▸ **PROBLEM TO WORK ON**:
Count the lines in the records below that contain the word "Close". Give only the number.

▸ **EXTRACTED ENTRIES**:
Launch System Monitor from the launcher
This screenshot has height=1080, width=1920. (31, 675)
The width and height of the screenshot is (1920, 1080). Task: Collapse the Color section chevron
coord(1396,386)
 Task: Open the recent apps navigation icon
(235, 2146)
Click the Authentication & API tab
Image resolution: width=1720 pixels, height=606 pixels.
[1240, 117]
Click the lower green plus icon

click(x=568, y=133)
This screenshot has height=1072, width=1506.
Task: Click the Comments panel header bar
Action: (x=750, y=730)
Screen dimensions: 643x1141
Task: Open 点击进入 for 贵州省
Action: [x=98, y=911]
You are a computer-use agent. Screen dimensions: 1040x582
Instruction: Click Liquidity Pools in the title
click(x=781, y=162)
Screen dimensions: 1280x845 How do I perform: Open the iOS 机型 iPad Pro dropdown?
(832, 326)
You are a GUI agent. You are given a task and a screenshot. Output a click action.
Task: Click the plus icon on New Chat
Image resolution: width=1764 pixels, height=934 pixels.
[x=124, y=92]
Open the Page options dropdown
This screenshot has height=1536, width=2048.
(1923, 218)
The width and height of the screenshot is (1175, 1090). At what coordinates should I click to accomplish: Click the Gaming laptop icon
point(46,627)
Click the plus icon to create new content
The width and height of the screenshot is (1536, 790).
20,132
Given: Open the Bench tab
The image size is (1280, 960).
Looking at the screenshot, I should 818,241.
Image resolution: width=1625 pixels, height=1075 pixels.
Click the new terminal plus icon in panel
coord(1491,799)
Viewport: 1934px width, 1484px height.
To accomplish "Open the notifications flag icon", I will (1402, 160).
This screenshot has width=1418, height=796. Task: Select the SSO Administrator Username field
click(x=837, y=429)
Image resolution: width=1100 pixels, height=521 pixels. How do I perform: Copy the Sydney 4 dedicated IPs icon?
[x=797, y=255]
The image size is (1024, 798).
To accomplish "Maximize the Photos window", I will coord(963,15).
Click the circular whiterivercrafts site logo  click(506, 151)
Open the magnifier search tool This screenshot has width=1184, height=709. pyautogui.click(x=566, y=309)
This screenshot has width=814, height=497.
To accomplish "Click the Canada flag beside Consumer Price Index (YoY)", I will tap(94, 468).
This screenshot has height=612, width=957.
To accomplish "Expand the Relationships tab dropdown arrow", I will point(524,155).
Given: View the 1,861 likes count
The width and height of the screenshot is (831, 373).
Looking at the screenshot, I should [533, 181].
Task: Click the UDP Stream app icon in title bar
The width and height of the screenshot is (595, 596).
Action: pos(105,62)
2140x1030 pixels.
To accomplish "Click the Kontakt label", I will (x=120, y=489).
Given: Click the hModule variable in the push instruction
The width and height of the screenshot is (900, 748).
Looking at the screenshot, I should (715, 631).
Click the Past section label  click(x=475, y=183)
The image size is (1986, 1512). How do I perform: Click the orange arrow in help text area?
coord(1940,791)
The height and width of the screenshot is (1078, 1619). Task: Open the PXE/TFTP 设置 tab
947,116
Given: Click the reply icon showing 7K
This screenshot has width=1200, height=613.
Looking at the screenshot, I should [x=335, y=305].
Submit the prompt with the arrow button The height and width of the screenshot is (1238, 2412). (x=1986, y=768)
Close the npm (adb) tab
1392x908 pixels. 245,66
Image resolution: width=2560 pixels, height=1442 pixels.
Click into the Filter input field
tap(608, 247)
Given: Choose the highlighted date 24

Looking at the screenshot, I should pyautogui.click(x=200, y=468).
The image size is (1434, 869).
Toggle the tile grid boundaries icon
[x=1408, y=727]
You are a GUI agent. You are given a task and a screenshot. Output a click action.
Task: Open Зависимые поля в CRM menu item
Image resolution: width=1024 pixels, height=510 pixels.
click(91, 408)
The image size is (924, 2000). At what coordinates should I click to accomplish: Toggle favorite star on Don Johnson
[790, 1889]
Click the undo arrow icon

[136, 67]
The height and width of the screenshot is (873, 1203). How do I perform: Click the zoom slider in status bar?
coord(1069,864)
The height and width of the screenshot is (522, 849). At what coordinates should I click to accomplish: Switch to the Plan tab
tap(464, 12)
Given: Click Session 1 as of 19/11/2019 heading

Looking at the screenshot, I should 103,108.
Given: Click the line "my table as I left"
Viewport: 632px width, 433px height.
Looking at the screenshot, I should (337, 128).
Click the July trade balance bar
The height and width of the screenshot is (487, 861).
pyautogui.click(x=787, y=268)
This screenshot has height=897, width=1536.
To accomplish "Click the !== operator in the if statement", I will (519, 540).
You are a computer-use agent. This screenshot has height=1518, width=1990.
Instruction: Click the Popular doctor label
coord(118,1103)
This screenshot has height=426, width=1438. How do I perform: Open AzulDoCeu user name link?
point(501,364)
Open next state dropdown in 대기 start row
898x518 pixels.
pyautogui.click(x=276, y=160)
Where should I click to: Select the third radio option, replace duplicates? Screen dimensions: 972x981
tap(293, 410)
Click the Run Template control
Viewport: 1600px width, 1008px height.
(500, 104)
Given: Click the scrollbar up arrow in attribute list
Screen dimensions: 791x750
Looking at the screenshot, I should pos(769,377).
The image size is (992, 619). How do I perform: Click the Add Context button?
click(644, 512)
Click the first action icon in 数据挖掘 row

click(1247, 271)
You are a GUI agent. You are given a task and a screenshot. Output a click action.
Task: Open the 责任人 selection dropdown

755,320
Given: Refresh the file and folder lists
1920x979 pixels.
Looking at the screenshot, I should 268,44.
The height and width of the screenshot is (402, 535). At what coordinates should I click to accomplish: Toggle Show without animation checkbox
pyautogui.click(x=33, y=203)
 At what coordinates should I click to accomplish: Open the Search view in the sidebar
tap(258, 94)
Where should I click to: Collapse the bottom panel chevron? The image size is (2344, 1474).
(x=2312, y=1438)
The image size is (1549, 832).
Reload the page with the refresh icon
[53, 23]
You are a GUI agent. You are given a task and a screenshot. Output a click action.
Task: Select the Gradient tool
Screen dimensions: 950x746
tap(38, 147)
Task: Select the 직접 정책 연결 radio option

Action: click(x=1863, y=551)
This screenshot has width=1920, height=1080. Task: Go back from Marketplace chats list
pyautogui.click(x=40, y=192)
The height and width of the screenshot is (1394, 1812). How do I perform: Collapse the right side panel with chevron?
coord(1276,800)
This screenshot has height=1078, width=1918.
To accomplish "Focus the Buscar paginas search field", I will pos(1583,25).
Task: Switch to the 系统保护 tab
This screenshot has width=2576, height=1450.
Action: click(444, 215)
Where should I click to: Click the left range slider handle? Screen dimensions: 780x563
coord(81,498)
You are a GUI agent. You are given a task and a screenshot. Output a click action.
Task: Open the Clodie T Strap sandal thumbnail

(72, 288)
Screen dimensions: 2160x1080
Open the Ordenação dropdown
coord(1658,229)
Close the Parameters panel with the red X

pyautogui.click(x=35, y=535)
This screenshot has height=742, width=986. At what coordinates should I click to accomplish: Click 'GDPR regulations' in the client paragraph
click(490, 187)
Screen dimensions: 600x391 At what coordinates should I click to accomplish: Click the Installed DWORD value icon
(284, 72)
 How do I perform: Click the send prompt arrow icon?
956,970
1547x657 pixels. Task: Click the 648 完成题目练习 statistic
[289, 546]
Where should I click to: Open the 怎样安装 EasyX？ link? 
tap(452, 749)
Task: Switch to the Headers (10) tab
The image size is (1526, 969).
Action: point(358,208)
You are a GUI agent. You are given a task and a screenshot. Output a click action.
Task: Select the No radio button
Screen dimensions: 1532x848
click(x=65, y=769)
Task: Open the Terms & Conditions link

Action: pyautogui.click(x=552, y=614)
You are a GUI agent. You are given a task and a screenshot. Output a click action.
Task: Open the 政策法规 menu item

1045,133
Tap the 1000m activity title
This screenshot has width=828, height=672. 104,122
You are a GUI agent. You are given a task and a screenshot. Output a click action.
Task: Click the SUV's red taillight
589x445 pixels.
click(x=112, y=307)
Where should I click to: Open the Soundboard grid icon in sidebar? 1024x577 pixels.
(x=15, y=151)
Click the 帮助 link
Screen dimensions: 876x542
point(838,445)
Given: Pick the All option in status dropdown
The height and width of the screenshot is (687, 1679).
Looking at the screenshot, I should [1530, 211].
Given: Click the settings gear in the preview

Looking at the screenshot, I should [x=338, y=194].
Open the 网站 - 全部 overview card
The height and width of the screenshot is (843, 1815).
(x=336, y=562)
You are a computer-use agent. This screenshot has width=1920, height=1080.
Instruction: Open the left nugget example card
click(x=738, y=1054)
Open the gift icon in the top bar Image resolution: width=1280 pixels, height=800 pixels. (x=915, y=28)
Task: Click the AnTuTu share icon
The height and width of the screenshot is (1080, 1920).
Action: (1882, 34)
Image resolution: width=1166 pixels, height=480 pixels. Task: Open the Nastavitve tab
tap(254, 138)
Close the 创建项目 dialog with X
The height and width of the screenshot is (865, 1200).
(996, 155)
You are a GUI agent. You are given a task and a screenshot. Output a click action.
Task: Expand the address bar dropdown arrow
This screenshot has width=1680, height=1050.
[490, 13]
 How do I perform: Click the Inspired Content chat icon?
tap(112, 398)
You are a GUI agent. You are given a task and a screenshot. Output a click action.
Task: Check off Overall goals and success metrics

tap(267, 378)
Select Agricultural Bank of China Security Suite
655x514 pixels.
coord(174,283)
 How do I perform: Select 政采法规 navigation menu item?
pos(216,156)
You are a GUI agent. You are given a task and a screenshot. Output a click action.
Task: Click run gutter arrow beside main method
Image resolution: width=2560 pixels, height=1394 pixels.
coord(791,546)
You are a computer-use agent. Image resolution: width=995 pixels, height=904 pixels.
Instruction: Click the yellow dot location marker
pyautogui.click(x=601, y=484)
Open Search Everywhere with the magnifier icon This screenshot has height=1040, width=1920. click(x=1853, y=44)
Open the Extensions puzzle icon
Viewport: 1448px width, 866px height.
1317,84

▸ **OUTPUT FOR THIS TASK**:
3